Elle sait Noémie et Marc à s’aimer dans le noir et jouit autant de la bouche au creux
de ses cuisses que de l’impudeur à s’offrir si près d’eux, à sentir la main qui prend
la sienne et croise ses doigts aux siens, une autre qui caresse sa joue brûlante. Trop
de mains, tant de mains, qui décuplent la tension dans son ventre qui s’ouvre au
baiser qui la fouille et donnent un nouvel élan à son cri étouffé de son poing dans
l’ombre de Julien.
Essoufflée de plaisir, aidée de Julien dans son dos, Floriane se redresse, devine le
grand sourire d’Alexis qui l’attire dans ses bras et trouve sur sa bouche son goût de
fille.

Il écarte pour elle les branches du saule, elle s’assoit près de lui, qui l’attend.
Ils n’ont pas échangés un mot. C’est trop tard ou trop tôt. Trop inattendu aussi, un
autre rêve que le sien, qui lui rougit les joues et l’enflamme. Elle pose sa main sur
la main qui redresse le sexe et épouse son rythme, écarte ses doigts pour laisser
glisser le bourrelet que la main déroule. Elle s’allonge et pose une main sur le torse
qui se penche sur elle, une main sur la hanche où une autre main l’attendait.
Il tremble en venant à elle entre ses cuisses levées, ne s’aperçoit pas de la
résistance brisée, ne voit pas la lèvre mordue, ne comprend pas le long soupir et le
souffle relâché. Elle caresse la joue et l’attire vers elle, embrasse la bouche
crispée qui s’ouvre et gémit quand il se tend plus profond en elle. D’une main sur sa
nuque elle le tient dans son cou et yeux écarquillés dans la nuit cherche les yeux de
celui dont l’ombre dans le dos d’Alexis donne la cadence à leur souffle et les mène à
son rythme. Elle sait l’instant du plaisir dans la chaleur de son ventre, plus tard à
la crispation des doigts croisés aux siens.

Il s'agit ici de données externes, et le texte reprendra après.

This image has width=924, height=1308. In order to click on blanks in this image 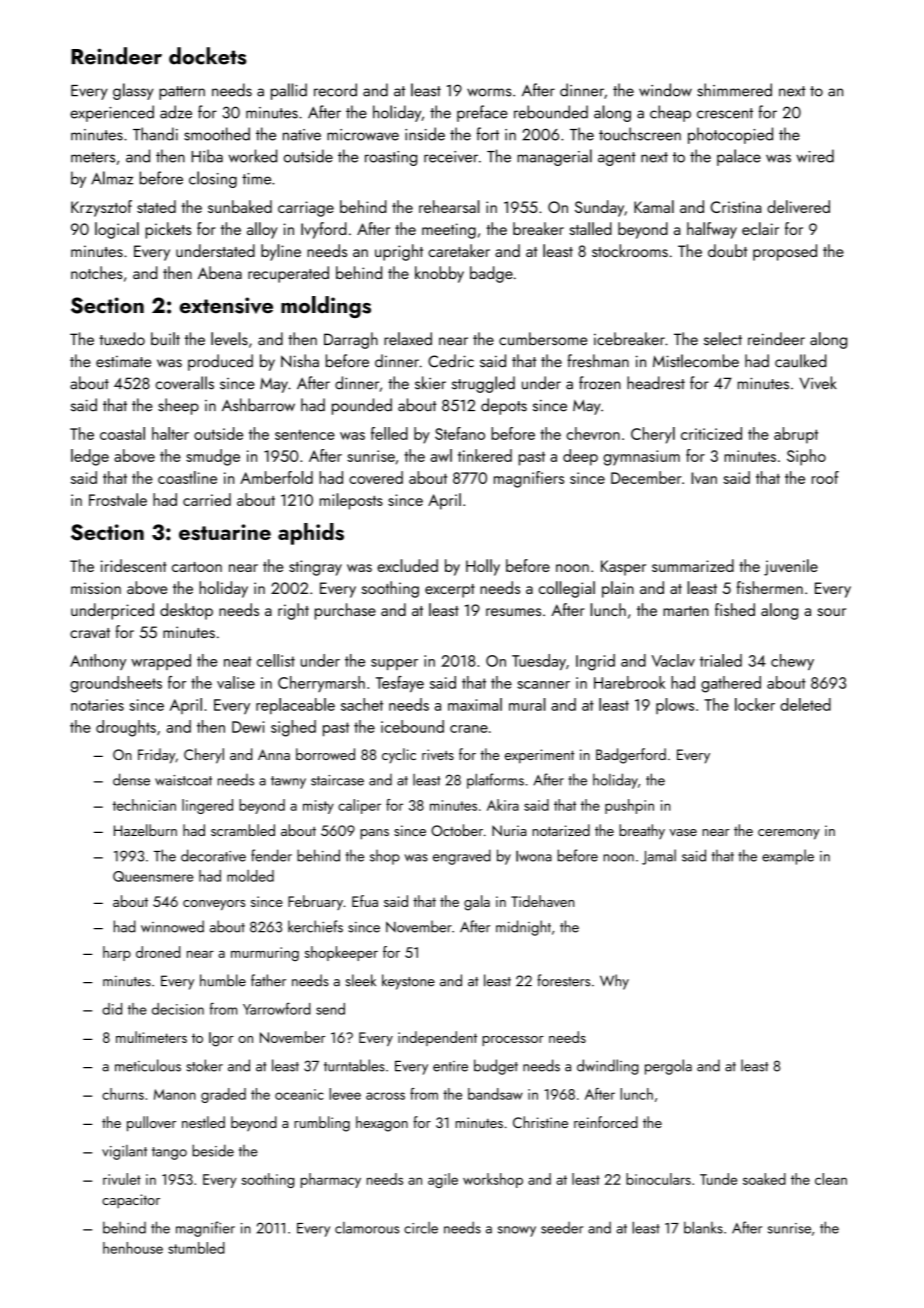, I will do `click(703, 1227)`.
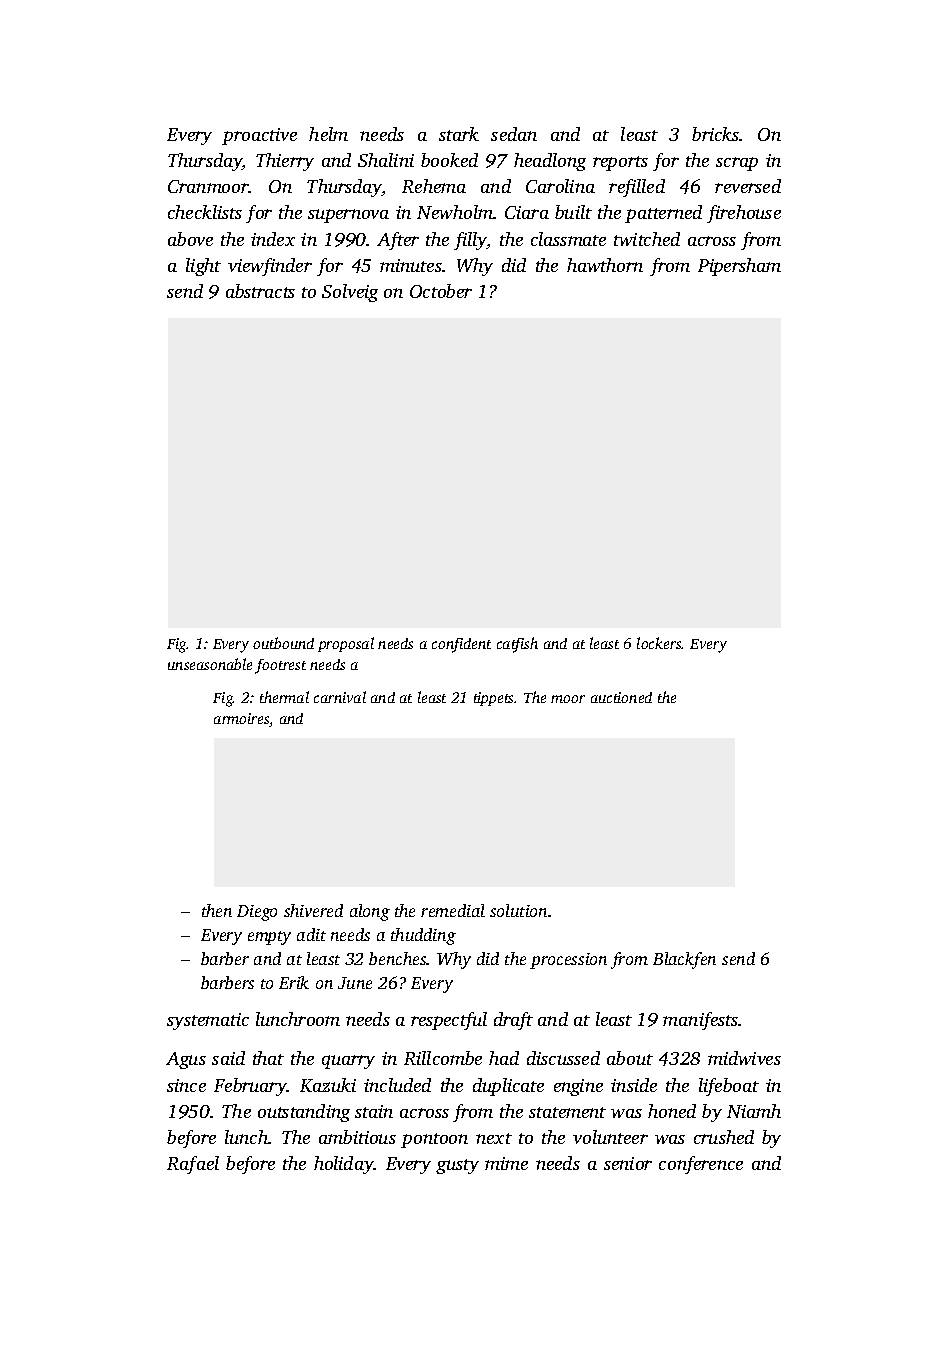 The height and width of the page is (1347, 949). I want to click on proactive, so click(259, 136).
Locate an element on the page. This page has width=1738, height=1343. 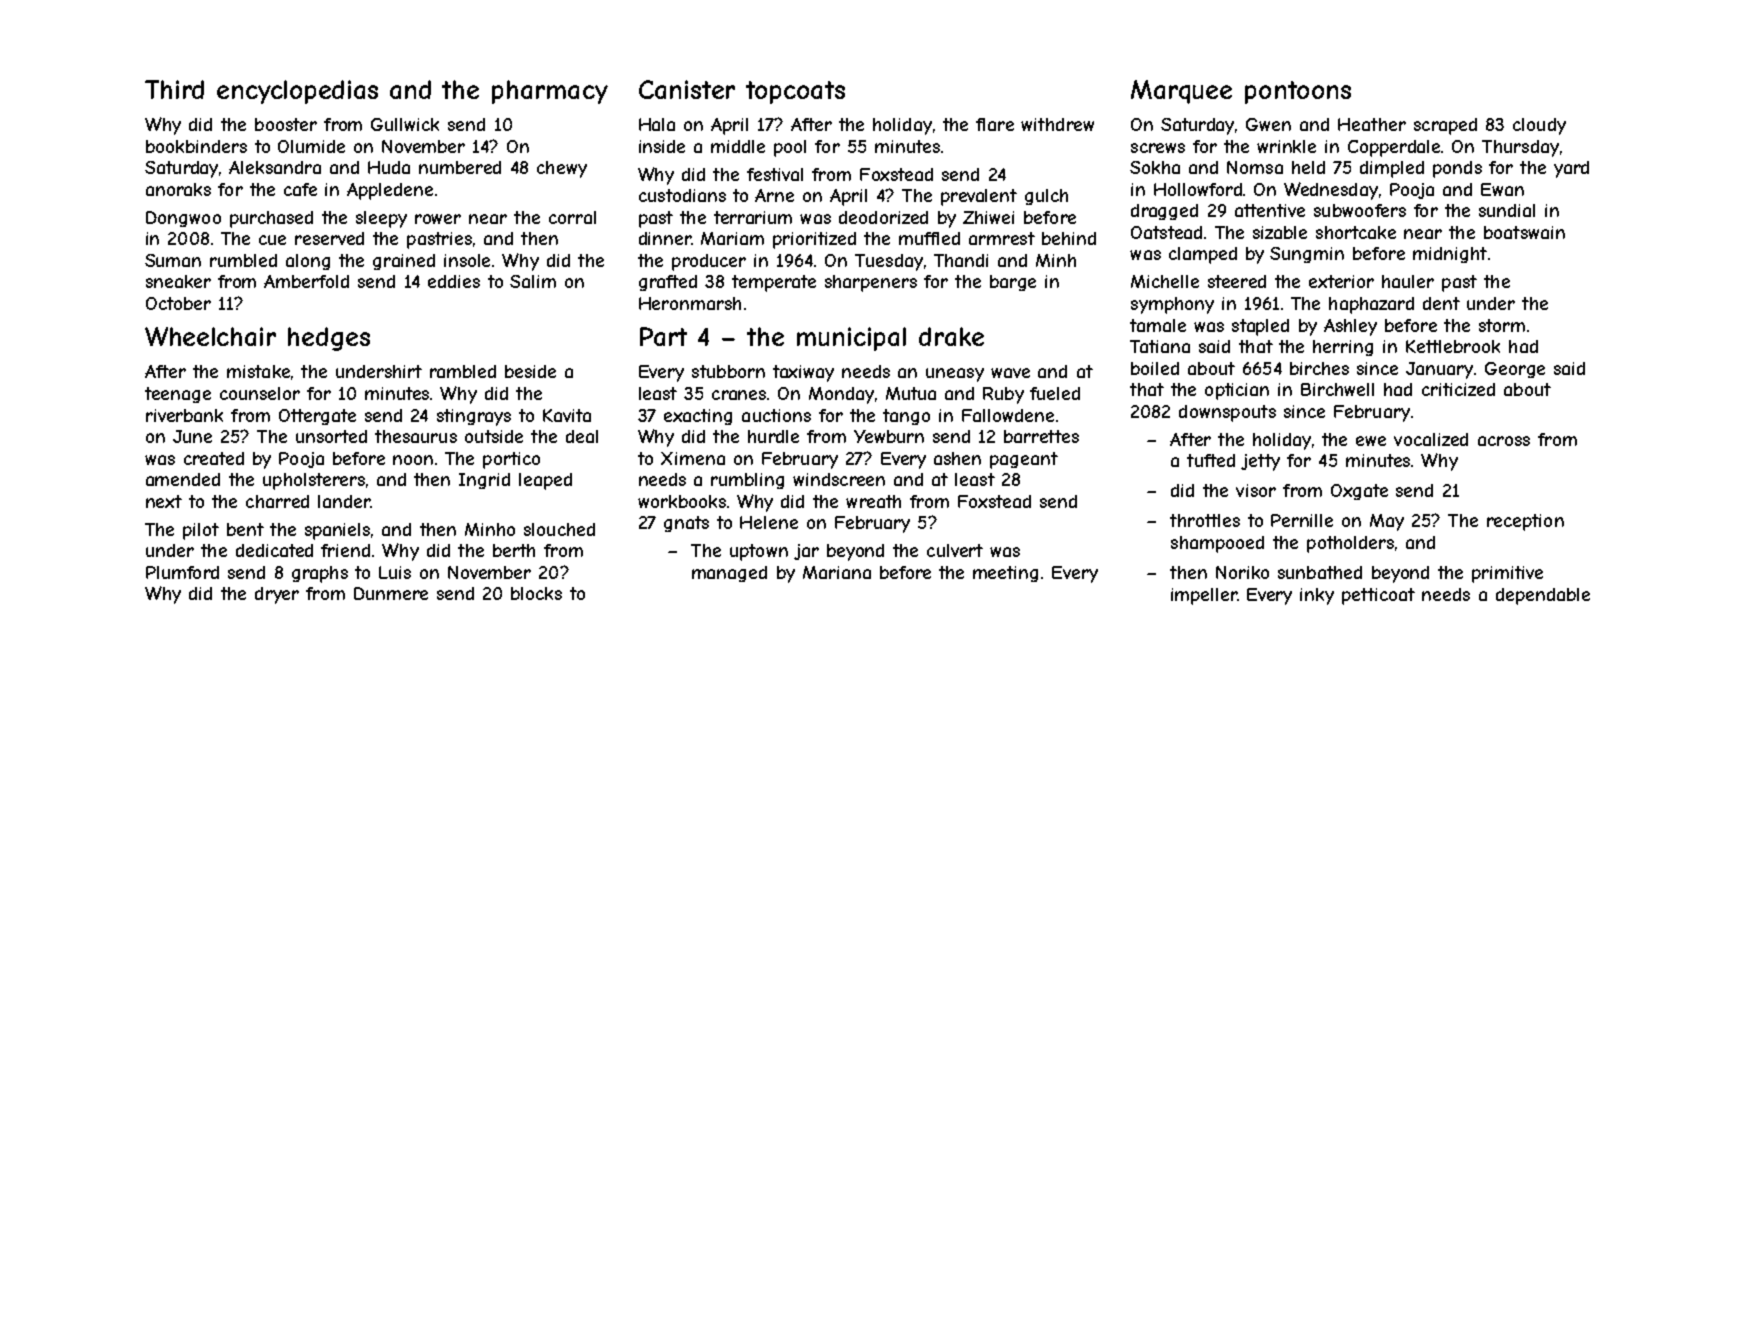
dryer is located at coordinates (277, 595).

Elle savait qu’elle ne partagerait pas ce moment, et pourtant se sent comblée dans la
nuit de son premier été. Elle se voulait femme pour rêver autrement et plus loin.

Floriane a perdu sa petite fleur.
Elle a choisi et voulu, comme une étape pour après.

Vous vous souvenez ?

A peine cueillie
Si vite flétrie,
Petite fleur sauvage
Pas assez sage,
Tu rêvais, un mirage,
Petit fleur sauvage,
Un amour une nuit
Et l’oubli.

A quoi rêvent les filles ?
Les filles, je ne sais, mais Floriane un peu mieux.
Le voyage, au début, n’est pas celui qu’elle avait imaginé. Les voyages sont faits de
surprises.
Elle rêve d’un après, d’un ailleurs, qui sera différent.
Elle est prête à rêver plus loin et voyager encore.

Laissons-là, pour elle ce soir il est tard,
Souhaitons-lui bonne nuit et doux rêves.